Book Review — What Your Banker Won’t Tell You by Vaibhav Anand
What Your Banker Won’t Tell You by Vaibhav Anand
Publisher: Srishti Publishers & Distributors
Pages: 26
Price: Rs. 26 INR(Kindle Edition)
ASIN: B087C445KM
Buy here: https://amzn.to/3cLL0iZ
Making money is hard, they will tell you. Or that you need to buy X insurance or Y mutual funds or a 3BHK in Z place. Your banker, your money manager, even the avuncular neighbour who sells you LIC policies, will seem incredibly earnest as they give you what is actually self-serving money advice.
Coming from someone who’s spent years in banking, ‘What your banker won’t tell you’ is a simple do-it-yourself guide for investing in India. Spanning investment instruments across real estate, mutual funds, equity investing, debt, gold, Vaibhav takes you through fundamental tenets and easy to follow steps to grow your money and keep your banker from taking some or almost all of it.
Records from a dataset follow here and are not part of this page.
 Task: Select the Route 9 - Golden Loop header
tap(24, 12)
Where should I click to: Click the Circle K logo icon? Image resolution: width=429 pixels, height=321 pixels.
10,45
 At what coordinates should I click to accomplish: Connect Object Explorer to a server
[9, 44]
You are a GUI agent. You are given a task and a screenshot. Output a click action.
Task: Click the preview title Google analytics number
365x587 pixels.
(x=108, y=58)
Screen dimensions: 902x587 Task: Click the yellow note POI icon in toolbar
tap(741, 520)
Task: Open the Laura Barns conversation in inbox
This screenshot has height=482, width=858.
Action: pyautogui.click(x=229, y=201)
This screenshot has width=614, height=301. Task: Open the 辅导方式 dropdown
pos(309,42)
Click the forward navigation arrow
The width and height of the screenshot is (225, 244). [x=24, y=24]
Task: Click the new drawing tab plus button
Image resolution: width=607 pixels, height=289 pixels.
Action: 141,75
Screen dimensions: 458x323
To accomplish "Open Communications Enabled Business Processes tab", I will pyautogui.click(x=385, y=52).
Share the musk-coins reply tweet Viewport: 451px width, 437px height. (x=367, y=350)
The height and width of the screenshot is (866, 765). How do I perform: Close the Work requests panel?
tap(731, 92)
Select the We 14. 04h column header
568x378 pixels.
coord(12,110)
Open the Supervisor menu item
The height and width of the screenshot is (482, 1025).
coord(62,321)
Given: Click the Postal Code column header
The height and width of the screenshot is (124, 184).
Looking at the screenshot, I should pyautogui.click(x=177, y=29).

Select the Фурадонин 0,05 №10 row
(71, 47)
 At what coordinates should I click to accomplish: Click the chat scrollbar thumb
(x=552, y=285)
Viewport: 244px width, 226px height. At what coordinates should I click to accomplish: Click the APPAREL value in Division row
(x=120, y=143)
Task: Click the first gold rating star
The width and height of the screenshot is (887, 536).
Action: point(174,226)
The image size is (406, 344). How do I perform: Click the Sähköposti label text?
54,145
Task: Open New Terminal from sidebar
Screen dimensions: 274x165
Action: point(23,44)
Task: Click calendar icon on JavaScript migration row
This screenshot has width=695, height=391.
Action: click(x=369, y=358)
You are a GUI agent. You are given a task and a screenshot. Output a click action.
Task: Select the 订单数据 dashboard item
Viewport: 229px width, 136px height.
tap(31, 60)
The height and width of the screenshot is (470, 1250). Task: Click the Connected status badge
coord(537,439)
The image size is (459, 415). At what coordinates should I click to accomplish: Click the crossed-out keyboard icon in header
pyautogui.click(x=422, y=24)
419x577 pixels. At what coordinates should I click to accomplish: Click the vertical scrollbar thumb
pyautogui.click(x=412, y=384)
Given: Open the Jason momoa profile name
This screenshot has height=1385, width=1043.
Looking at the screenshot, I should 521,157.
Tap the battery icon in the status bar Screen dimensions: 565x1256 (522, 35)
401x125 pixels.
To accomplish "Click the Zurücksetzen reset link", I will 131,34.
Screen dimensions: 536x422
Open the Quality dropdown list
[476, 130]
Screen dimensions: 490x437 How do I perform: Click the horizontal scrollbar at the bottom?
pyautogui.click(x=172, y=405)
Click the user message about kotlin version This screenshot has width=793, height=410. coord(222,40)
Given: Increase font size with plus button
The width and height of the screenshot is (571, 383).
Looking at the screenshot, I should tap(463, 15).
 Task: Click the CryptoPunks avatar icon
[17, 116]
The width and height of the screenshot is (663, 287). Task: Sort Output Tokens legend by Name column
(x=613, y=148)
Read this book before you let your banker or LIC uncle mis-sell you something again.
About the author:
Vaibhav Anand is an author, poet, blogger and all round good guy. His qualifivations (the best sounding ones) include an MBA from FMS-Delhi, a degree in Chemical Engineering from the Delhi college of Engineering, a sizable number of contributions to Faking News and the ability to eat tandoori chicken dishes exceptionally fast. Aside from having written and published a few other books.
You can root for him and follow his ramblings and other misadventures on Twitter @vaibrainmaker or on his blog www.makingrain.blogspot.in
Alternately, if you are compelled to write a paean to his greatness that cannot be contained in 140 characters, you have the option of emailing it to him at vaibhav.a10@fms.edu. Do not use the words “Nigeria”, “Jackpot”, “Enlarge” or “Viagra” in you email or it will go directly to his spam folder.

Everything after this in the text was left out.